Pro: The element of surprise
There is a fully grown pet pig named La Chata being exercised along the street, a man with a furnace attached to a trolley and an obnoxiously loud whistle selling roasted sweet potatoes and you’ve just learnt the city’s water has been switched off for four days.
Con: You never know what’s around the corner.
It may just be a bus… This is not the country to be in caught in without health insurance. Mexico’s public health care system is slow and underfunded making private health care a must.

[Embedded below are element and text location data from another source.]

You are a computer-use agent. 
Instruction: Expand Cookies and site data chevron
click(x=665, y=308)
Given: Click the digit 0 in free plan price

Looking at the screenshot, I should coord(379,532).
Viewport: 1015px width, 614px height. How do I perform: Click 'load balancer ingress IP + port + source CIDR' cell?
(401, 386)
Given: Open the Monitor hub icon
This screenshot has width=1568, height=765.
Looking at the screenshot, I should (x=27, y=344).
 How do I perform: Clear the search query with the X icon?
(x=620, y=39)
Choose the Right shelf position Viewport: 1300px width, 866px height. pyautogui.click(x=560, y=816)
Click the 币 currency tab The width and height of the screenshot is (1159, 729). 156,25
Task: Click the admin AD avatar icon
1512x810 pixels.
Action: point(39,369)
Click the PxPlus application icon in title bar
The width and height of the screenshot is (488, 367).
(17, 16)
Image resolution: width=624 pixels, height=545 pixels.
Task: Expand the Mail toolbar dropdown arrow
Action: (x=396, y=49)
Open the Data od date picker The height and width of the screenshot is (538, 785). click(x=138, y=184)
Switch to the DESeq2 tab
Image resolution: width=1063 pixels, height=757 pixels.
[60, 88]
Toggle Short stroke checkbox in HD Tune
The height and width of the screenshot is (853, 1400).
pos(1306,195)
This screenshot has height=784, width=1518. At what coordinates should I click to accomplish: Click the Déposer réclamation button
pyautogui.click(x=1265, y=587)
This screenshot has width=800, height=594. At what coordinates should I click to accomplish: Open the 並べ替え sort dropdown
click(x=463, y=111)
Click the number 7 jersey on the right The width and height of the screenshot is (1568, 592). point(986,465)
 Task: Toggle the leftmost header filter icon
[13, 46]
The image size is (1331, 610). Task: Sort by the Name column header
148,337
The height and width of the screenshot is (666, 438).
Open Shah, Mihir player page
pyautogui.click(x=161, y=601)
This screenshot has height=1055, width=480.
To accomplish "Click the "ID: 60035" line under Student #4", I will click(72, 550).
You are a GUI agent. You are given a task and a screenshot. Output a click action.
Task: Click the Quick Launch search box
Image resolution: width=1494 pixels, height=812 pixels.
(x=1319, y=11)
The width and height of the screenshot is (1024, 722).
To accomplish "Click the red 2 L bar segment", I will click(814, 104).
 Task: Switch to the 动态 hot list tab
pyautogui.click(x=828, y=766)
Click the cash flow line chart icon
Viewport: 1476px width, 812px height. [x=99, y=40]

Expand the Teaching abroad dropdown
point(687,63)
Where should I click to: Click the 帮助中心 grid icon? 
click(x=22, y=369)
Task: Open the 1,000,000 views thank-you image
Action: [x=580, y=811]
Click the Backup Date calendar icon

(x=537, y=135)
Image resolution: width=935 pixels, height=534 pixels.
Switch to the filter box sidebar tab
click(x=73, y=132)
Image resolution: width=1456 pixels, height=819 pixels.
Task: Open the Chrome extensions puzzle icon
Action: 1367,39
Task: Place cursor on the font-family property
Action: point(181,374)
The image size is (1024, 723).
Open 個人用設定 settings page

If you, like many other immigrants to the country are cheating the system and living off an easily obtainable tourist visa and simply skipping over the border every six months, travel insurance is your best and only option.
Ready to join?
Mexico City is a whirlwind that can only be tamed by embracing its extravagance. Searching for reality within the maze will only leave you lost and confused.
Close your eyes and eat whatever they give you. Drink mescal until everything that felt weird feels normal. Take the metro and dance with the mariachis. And don’t be surprised if you find yourself never wanting to leave the circus.